この時期は当然ながらマッカーサ―率いる連合軍による日本占領下であり、吉田が選出された時点ではまだ憲法は形式的には帝国憲法が適用されていた。

ところが吉田が就任した1946年はまさにマッカーサーによる帝国主義日本の完全打破政策がうなりを上げており、新憲法も日本側の提示した松本蒸治案が拒否されてアメリカ側の案が採用されたし、占領目的阻害行為処罰令が公布されて連合国の占領目的に反対する行為はすべて処罰された。

つまりマッカーサーが最高司令官として連合国が日本を「民主化し、弱体化する」ためには手段を択ばない強権による占領政策が行われたのである。アメリカ主導によって生まれた新憲法(1946年11月3日公布、1947年5月3日施行)でもっとも重視されたのは天皇条項と9条であった。

天皇を旧憲法下における日本の元帥から「日本国の象徴」とし、9条によって日本が対外戦争をするのを放棄させたが、日本弱体化のエッセンスはこの二つの憲法条文であった。(※9条第一項では政治の延長上の対外戦争は放棄なのだが、第二項の戦力不保持はあくまでも第一項に規定された国策としての対外戦争向けの戦力は持たないということで、国内向けの戦力保持は否定されていないと私は解釈している。国内の暴動や内乱を鎮めるための戦力は当時も今も必要である。)

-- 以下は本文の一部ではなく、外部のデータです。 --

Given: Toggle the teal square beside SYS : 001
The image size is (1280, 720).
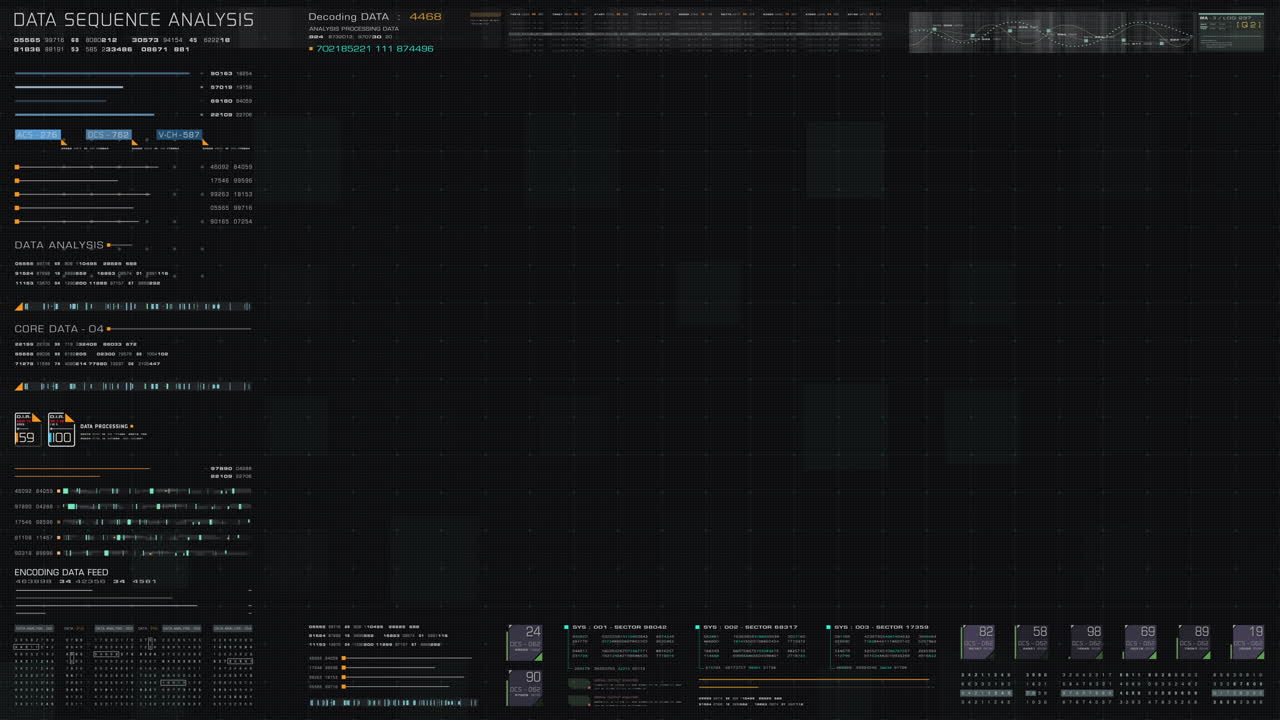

かくのごとく日本が決して「欧米という国際社会」にたいして牙を剥かないようにするのが、アメリカ主導の新憲法成立の目的であった。

ところが中国大陸で共産勢力が次第に力を増し、ついに蒋介石の国民党政府(中華民国)が劣勢に立つようになった1948年になると、共産勢力の動向に対してアメリカの対日政策が大きく変化した。一言でいえば、日本をソ連を含む共産勢力の盾にしようというものである。

国内的には保安隊及び警察予備隊の発足で、日本人が武器を携行することを解禁し、さらに1950年の元旦に年頭の辞でマッカーサーは「日本国憲法は自己防衛の権利を否定していない」と声明を発表し、アメリカ主導で作られた戦力不保持の条項(第9条)を持つ日本国憲法に対して、アメリカ自らがそれを否定したのであった。

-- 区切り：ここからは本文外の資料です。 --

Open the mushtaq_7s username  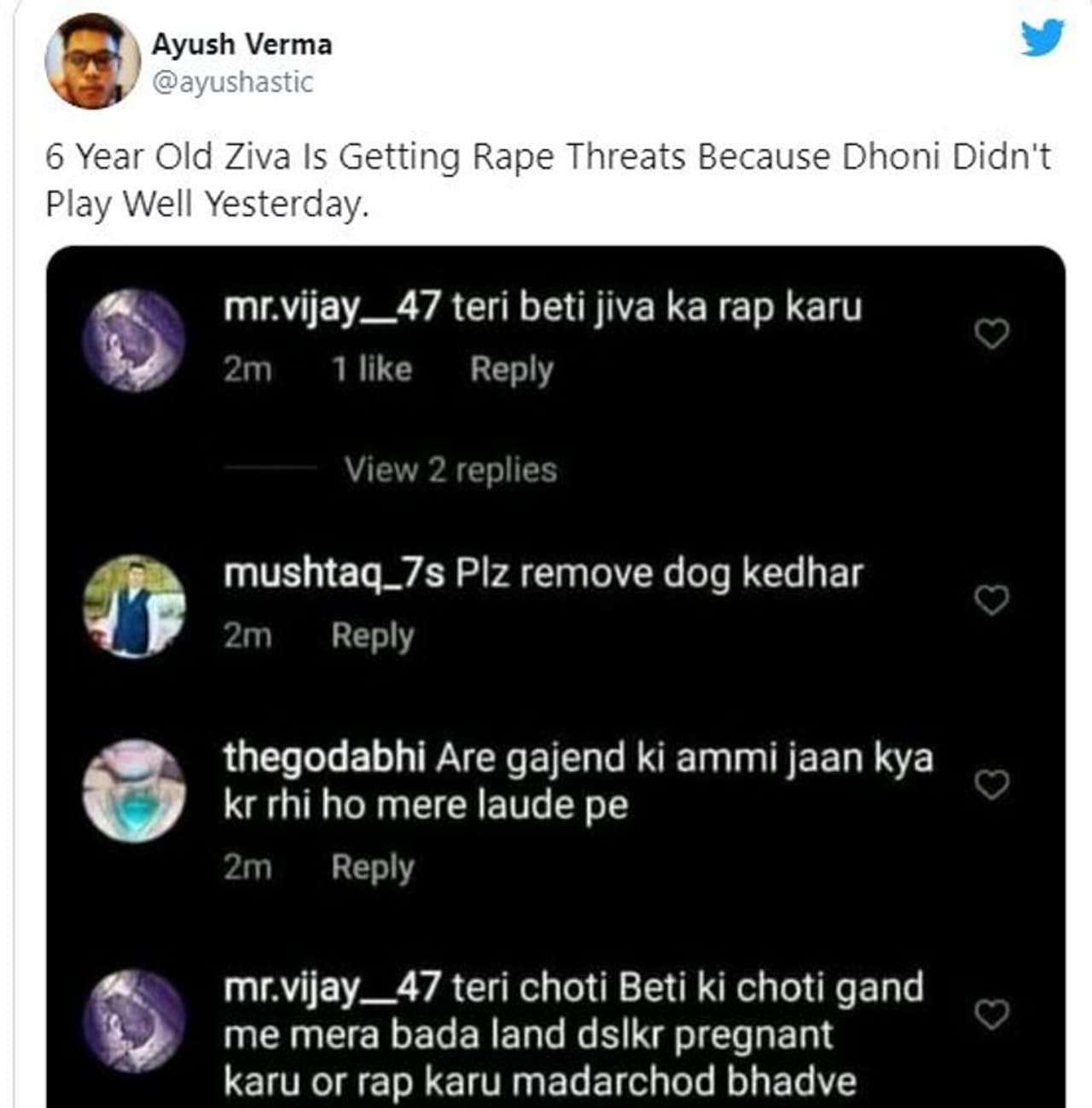(x=334, y=574)
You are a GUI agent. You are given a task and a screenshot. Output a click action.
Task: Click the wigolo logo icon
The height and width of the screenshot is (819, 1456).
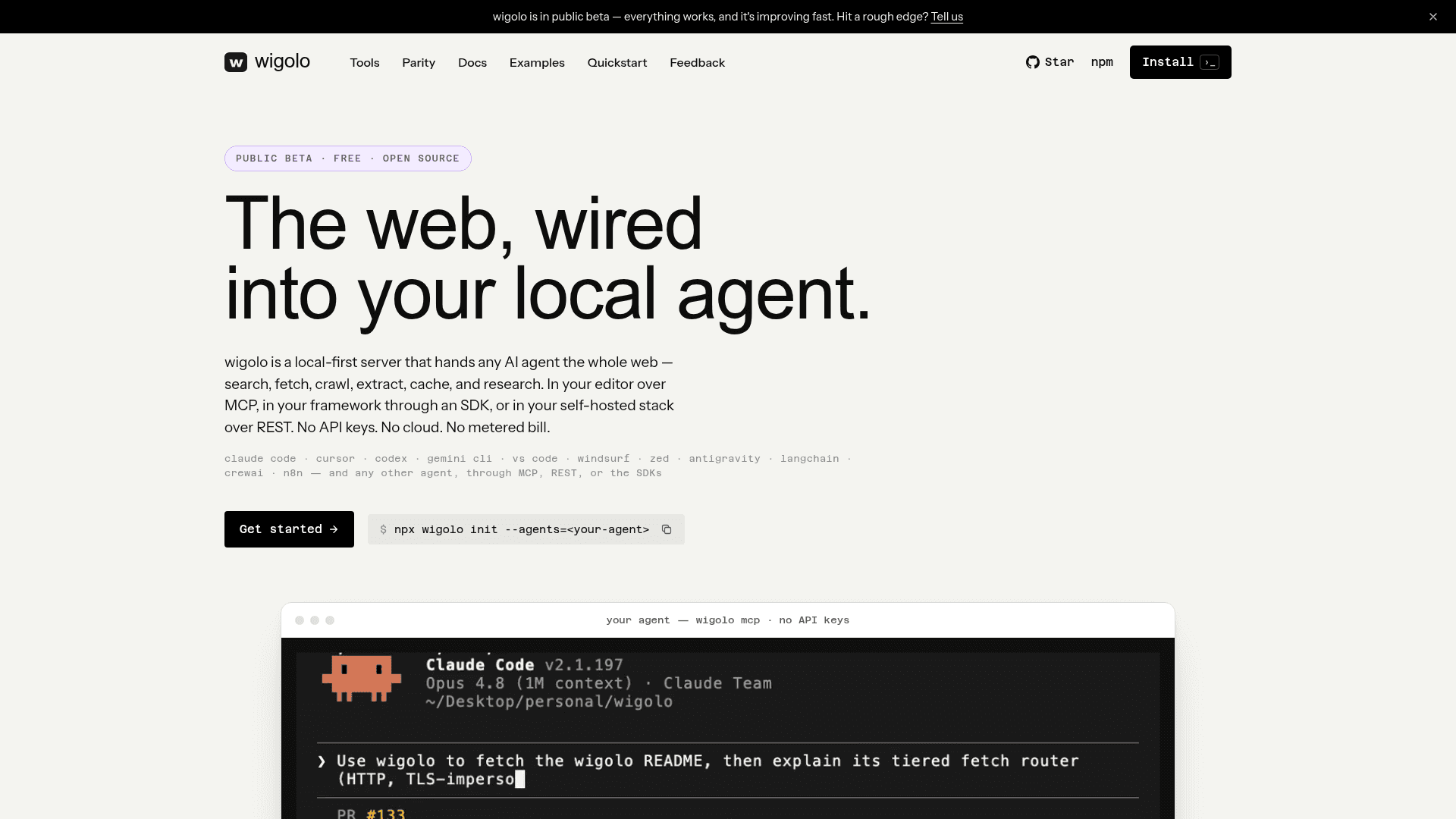[x=236, y=62]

そのうえマッカーサーは当時の吉田首相に対し、戦力を保持して共産勢力に備えて欲しい旨を進言した。ところが吉田は「日本は今度の戦争による疲弊が極めて大きく、とてもじゃないが戦いに出ることは不可能。今は復興に注力する」として、朝鮮動乱の際にも兵力を差し向けることはなかった。

このことは吉田元首相最大の功績である。

このことと全権としてサンフランシスコ講和において調印したこと(1951年9月8日)、および5次組閣で7年余りという長きにわたって首相を務めたことが死後に国葬となった理由だろう。

ところが一つだけ大きな失点があった。それは吉田元首相も折に触れ述べているのだが、1951年9月8日のサンフランシスコ講和条約締結と同時にアメリカとの安全保障条約(第1次)サインしたことである。(※朝鮮動乱の休戦後の1953年10月1日、韓国でも米韓安全保障条約が結ばれた。)

サンフランシスコ講和はアメリカ側からすれば「対日平和条約」であり、戦争当事国日本の独立を認めたのである。そしてこのことによって日本は連合軍の占領を解かれ、晴れて真正の独立国家になったのだが、真正の独立国家でありながらアメリカ軍の駐留を許すという不可解な状態に置かれてしまった。(※今日まで続く日米安保の不平等性はここに起因する。したがって日本はいまだにアメリカから真の独立をしていないということでもある。)

これは吉田の失点とは言いながら、当時の極東の共産化情勢を危惧したアメリカ側のごり押しに屈したわけだから、仕方がないと言えば言える。

それにもかかわらず、吉田はアメリカの戦力復活要求に最後まで抵抗した人物として国葬に値すると考えられたのだろう。国葬当時の首相は佐藤栄作であった。(※佐藤栄作の在位は1964年11月9日~1972年7月6日)

さて吉田の経歴に対し、今度国葬にすると発表された安倍元首相だが、果たして国葬に値するのだろうか。

アメリカに対してだが、吉田は再軍備要求をはねつけた(その代わり米軍の駐留を認めた第1次安保に調印した)が、安倍元首相はアメリカとの強固な同盟関係(第2次日米安保=1960年~現在)を積極的に維持しつつ、世界に開かれた外交を展開した。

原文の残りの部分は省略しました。